Efficacy and safety of apremilast in patients with moderate plaque psoriasis (UNVEIL phase 4 study)
Strober B, Bagel J, Lebwohl JM, Stein Gold L, Jackson JM, Chen R, Levi E, Duffin KC. Efficacy and safety of apremilast in patients with moderate plaque psoriasis (UNVEIL phase 4 study). Journal of the American Academy of Dermatology 2017; 76(6):AB111-AB111.
Journal of the American Academy of Dermatology
Introduction and Objectives: Patients (pts) with moderate plaque psoriasis are often inadequately treated (Armstrong, 2013), and there remains an unmet medical need for an effective and convenient treatment option in this population.
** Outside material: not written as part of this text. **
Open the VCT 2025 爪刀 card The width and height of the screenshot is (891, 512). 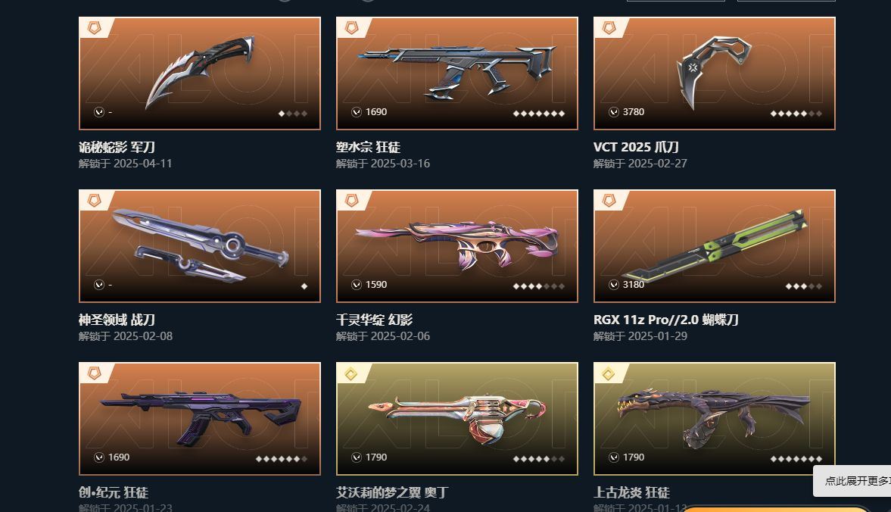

UNVEIL is the first prospective RCT that has evaluated the clinical efficacy and safety of a systemic treatment, oral apremilast (APR), in pts with moderate plaque psoriasis with body surface area (BSA) involvement of 5-10% who are naïve to systemic and biologic therapy.
Methods and Materials: Pts with chronic plaque psoriasis having a BSA of 5-10% and a static Physicians Global Assessment (sPGA) of 3 (moderate, 0-5 scale) with no prior exposure to systemic treatments or biologics, were randomized (2:1) to APR 30 mg BID (APR30) or placebo (PBO) for 16 weeks. The primary efficacy endpoint was the mean percentage change from baseline in the product of BSA and sPGA (PGAxBSA) at week 16. Scalp psoriasis was assessed with Scalp Physician Global Assessment (ScPGA).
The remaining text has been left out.